During the early 1990s, Uzbekistan was sent tumbling into turmoil when the Soviets withdrew both their power and their rubles. In 1994, President Islam Karimov decreed a change in the national language from Russian to Uzbek, shifting the alphabet from Cyrillic to Latin. Almost overnight, millions were rendered virtually illiterate.

With partial privatization — the state still controls the country’s major resources, including its cotton, gold, oil, gas and other mineral resources — came dire poverty and mass emigration. Globalization has yet to reach many of the country’s rural villages, where a leading mode of transportation is still a cart and donkey and an operable telephone remains a rare commodity.

While the young crave a new start in the West, the old, like Baybatshiava, whose pension is the equivalent of $18 per month, unabashedly pine for the “stable” times under Soviet rule. Under Communism, Baybatshiava recalled, travel anywhere inside the Soviet Union was cheap, work was certain and pensions had some value.

Yet despite the hardships, said Uzbekistan’s de facto chief rabbi, Abba David Gurevitch, the state treats Jews fairly. Gurevitch, who was dispatched to Tashkent by the Chabad-Lubavitch chasidic movement, said he has close ties to the government and maintains that Karimov has a soft spot for the region’s Jews. The president, it is said, grew up with many of them, including Israeli multi-millionaire Lev Leviev, in his native city of Samarkand. The government even permits organizations such as the American Jewish Joint Distribution Committee and the Jewish Agency for Israel to operate freely, offering humanitarian aid and readying young and old for resettlement in Israel.

Still, Gurevitch’s own Chabad school system in Tashkent has lost as many as two-thirds of its pupils in recent years, though Gurevitch refused to give an exact figure.

While Uzbekistan is an Islamic state with a population that is officially 88% Muslim, Jewish and governmental sources maintain that Jews have little to fear. Karimov reportedly has said that the Jews and Muslim majority share the same enemy: Islamic fundamentalists.

Like most of Uzbekistan, Bukhara seems little tainted by terrorism. It is an ancient hodgepodge of 37 nationalities each living in relative harmony. Throughout the city’s 2,500-year history, its residents are said to have been too preoccupied with fending off invaders or conquering other lands to concentrate on internal squabbles.

In Bukhara it is not terrorism but poverty that devastates the community. In recent years, Baybatshiava has been forced to sell off many of her meticulously preserved family treasures, the remainder of which she shows off with great relish to guests visiting her modest house.

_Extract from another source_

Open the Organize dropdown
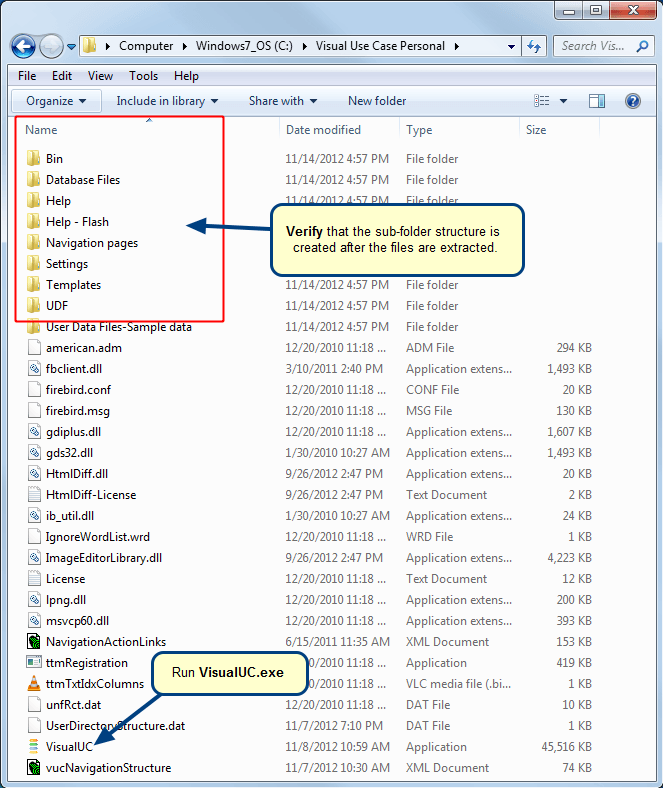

“To make ends meet, there is no other way but to sell these bits of our history if we want to survive,” she said.

As Baybatshiava chatted quietly with a visitor, her students bounced on the sagging, wooden floors of her classroom, jubilantly skipping around tables. Then they broke into a cacophonous rendition of the traditional song “Haveinu Shalom Aleichem” (“we bring peace unto you”). Grainy pictures of owl-eyed people preside over the classroom, gazing down at the students from a permanent display on the Holocaust pasted on the wall.

Adjacent to those haunting figures is the solemn face of Baybatshiava’s grandfather Levi Baybaynov, a famous musician favored by, among others, Sa’id Alim Khan, Uzbekistan’s last emir before he was banished from Bukhara by the Bolsheviks in 1920. Beneath the picture hangs a copy of the book written about Baybaynov and some of his sheet music.

Beside a framed picture of Karimov is a large topographical map of Israel. Baybatshiava teaches using books donated from various Jewish and Israeli groups. This is important work, she said though a heavily accented Hebrew, because many of them will one day move to Israel.

“Of course I want to leave. Everybody is sitting on their suitcases,” said Irena Haimov, 17, a former pupil who now helps Baybatshiava teach Hebrew. “There is no real chance for advancement. My dream is to become a registered nurse, but here I will not be able to live on that salary, no one can. So we have no choice but to leave Bukhara.”